VSS is ready when you see below logs:

Once VSS has loaded you can access the UI at port 9100 and the backend REST API endpoint at port 8100.

Next, test the deployment by summarizing a sample video.

Stopping the Deployment#

To stop any of the docker compose deployments, run the following command from the deployment directory:

docker compose down

This will stop and remove all containers created by docker compose.

Note

To enable the live stream preview, set INSTALL_PROPRIETARY_CODECS=true in the .env file. To get the logs from containers running in detached mode, run docker logs <container_id>. To remove the containers, run docker rm <container_id>.

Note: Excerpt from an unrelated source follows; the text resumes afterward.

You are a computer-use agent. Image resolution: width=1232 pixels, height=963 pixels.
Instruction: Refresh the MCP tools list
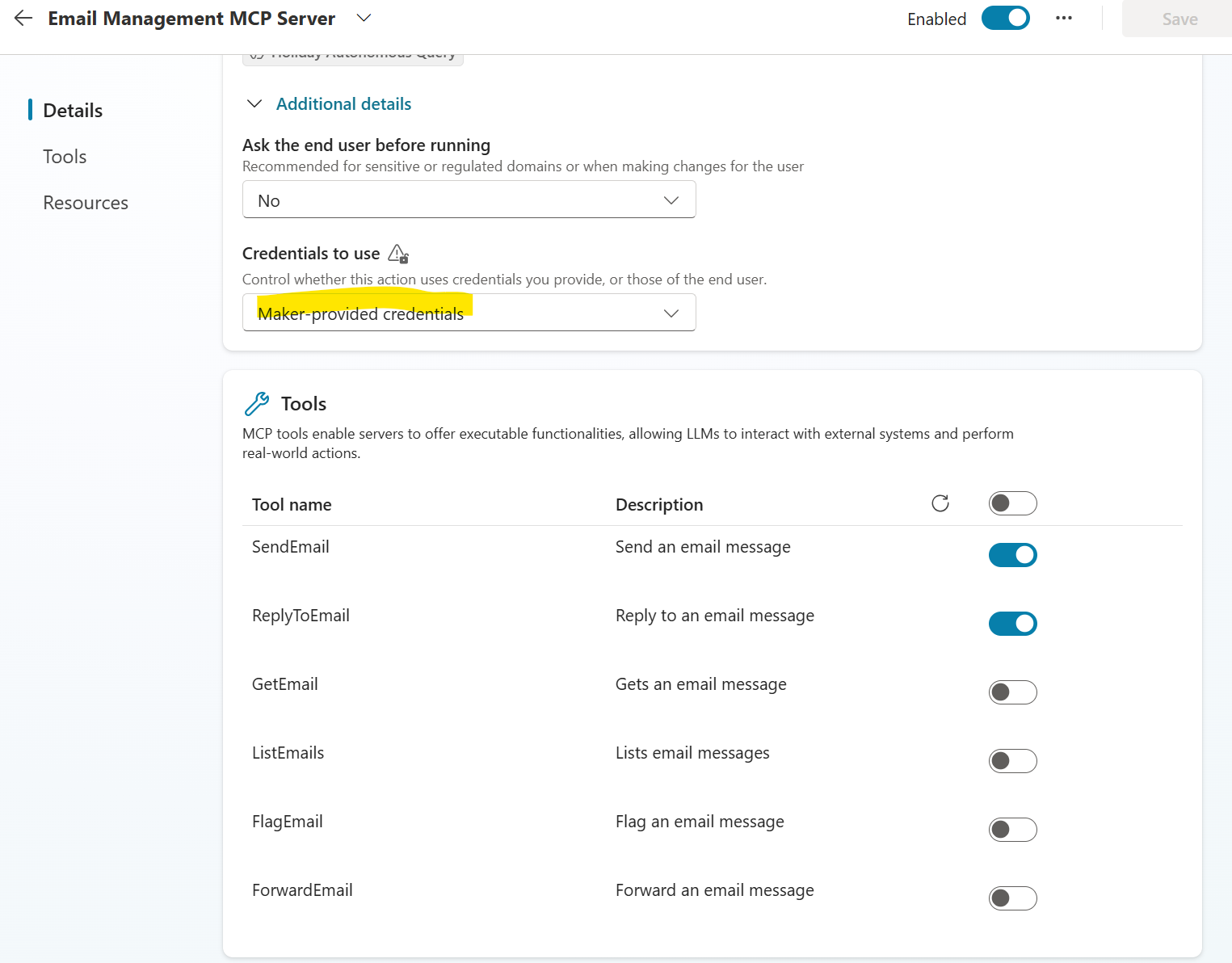tap(940, 503)
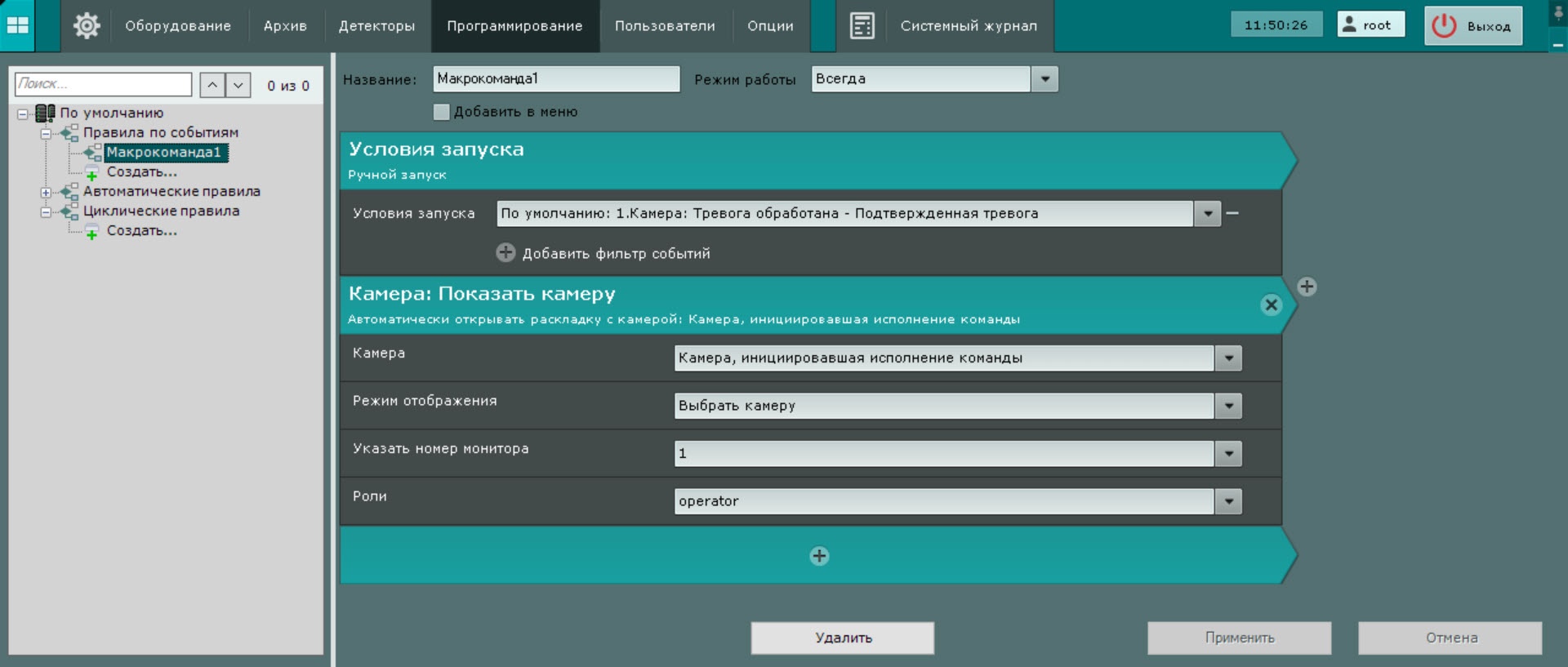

Configuring GPU Allocation#

To customize the docker compose deployment for various GPU configurations:

For VSS container, modify the NVIDIA_VISIBLE_DEVICES variable in the .env file .
For other containers launched using the docker run command, modify the --gpus '"device=0"' argument.

The GPU device ids must be set based on:

The number of GPUs available on the system.
GPU requirements for each service.
- When using VILA-1.5 VLM, VSS requires at least 1 GPU on an 80+ GB GPU (A100, H100, H200) and at least 2 GPUs on an 48 GB GPU (L40s).
- When using NVILA VLM or a remote VLM endpoint, VSS requires at least 1 GPU (A100, H100, H200, L40s).
- Embedding and Reranking require 1 GPU each but can share a GPU with VSS on an 80+ GB GPU.
- Check NVIDIA NIM for Large Language Models (LLMs) documentation for LLM GPU requirements.
GPUs can be shared even further by using the low memory modes and smaller VLM and LLM models as shown in Fully Local Deployment: Single GPU.
If using remote endpoints for any of the services, GPUs will not be used by these services and GPU requirements will be further reduced.